“Tornando a casa,
troverete i bambini. Date loro una carezza e dite: 'Questa è la carezza del
Papa'. Troverete forse qualche lacrima da asciugare. Abbiate per chi soffre una
parola di conforto.”
Il
Discorso alla Luna di Papa Roncalli è stato rivoluzionario per la sua epoca. Un
discorso a braccio pronunciato al termine della giornata di apertura del
Concilio Vaticano II a Roma nel 1962.
Nel
discorso, il papa sbaglia un congiuntivo. I puristi inorridiscono quando l’eloquio
inciampa sulla grammatica. Io sono convinta che non sia un problema. Anche
perché i congiuntivi li sbagliamo tutti.
La
grammatica è importante, ma la lingua è fatta per comunicare. Dopo aver letto e
ascoltato migliaia di discorsi, penso di poter dire che il bravo oratore non è
quello che non ha incertezze, che non sbaglia mai. Il bravo oratore è quello
che riesce ad attingere al suo vissuto e a restituirlo al mondo attraverso le
parole. Poi, se ci mette un po’ di tecnica - un po’ di retorica, intendo – le
parole volano e l’uditorio vola con loro.
Ecco il
salto del congiuntivo di Roncalli:
“Si direbbe che persino la Luna si è affrettata stasera. Osservatela in alto, a guardare questo
spettacolo, Noi chiudiamo una grande giornata di pace. Sì, di pace: Gloria a
Dio, e pace agli uomini di buona volontà.”
Ode alla s-grammatica.
Guarda il
video: https://www.youtube.com/watch?v=QoShzJiwop4
Testo
completo:
Papa Giovanni XIII, Discorso alla Luna, Roma, 11 ottobre
1962
Cari figlioli, sento le vostre
voci. La mia è una sola, ma riassume tutte le voci del mondo. E qui di fatto il
mondo è rappresentato. Si direbbe che persino la Luna si è affrettata stasera.

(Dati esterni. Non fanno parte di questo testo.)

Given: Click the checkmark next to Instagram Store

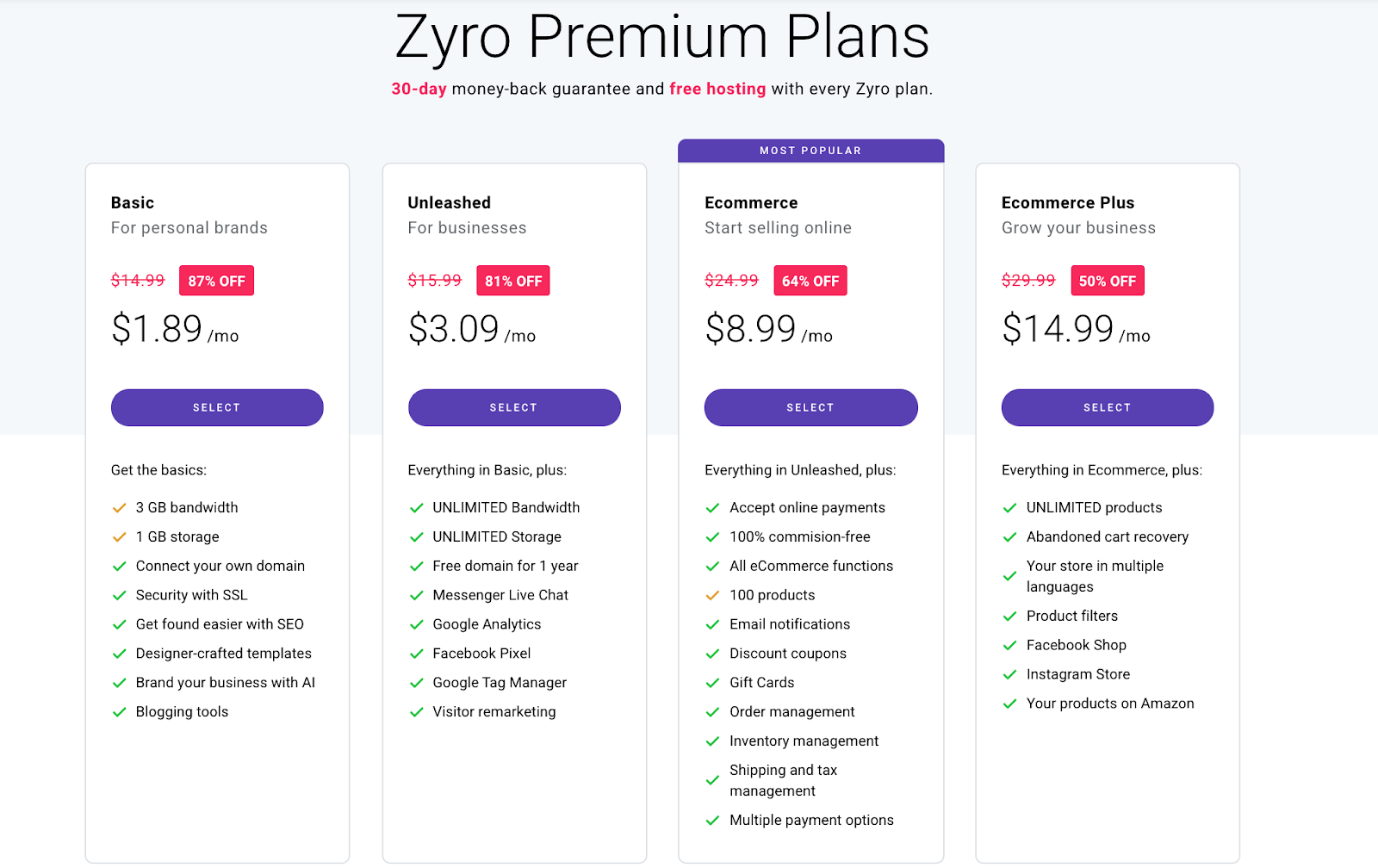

Osservatela in alto, a guardare questo spettacolo, Noi chiudiamo una grande
giornata di pace. Sì, di pace: Gloria a Dio, e pace agli uomini di buona
volontà.
Se domandassi, se potessi chiedere
ora a ciascuno: voi da che parte venite? I figli di Roma, che sono qui
specialmente rappresentati, risponderebbero: ah, noi siamo i figli più vicini,
e voi siete il nostro vescovo. Ebbene, figlioli di Roma, voi sentite veramente
di rappresentare la Roma caput mundi, la capitale del mondo, così come per
disegno della Provvidenza è stata chiamata ad essere attraverso i secoli.
La mia persona conta niente: è un
fratello che parla a voi, un fratello divenuto padre per volontà di Nostro
Signore. Continuiamo dunque a volerci bene, a volerci bene così; guardandoci
così nell’incontro: cogliere quello che ci unisce, lasciar da parte, se c’è,
qualche cosa che ci può tenere un po’ in difficoltà.
Tornando a casa, troverete i
bambini. Date loro una carezza e dite: “Questa è la carezza del Papa”.
Troverete forse qualche lacrima da asciugare. Abbiate per chi soffre una parola
di conforto. Sappiano gli afflitti che il Papa è con i suoi figli specie nelle
ore della mestizia e dell’amarezza. E poi tutti insieme ci animiamo: cantando,
sospirando, piangendo, ma sempre pieni di fiducia nel Cristo che ci aiuta e che
ci ascolta, continuiamo a riprendere il nostro cammino. Addio, figlioli. Alla
benedizione aggiungo l’augurio della buona notte.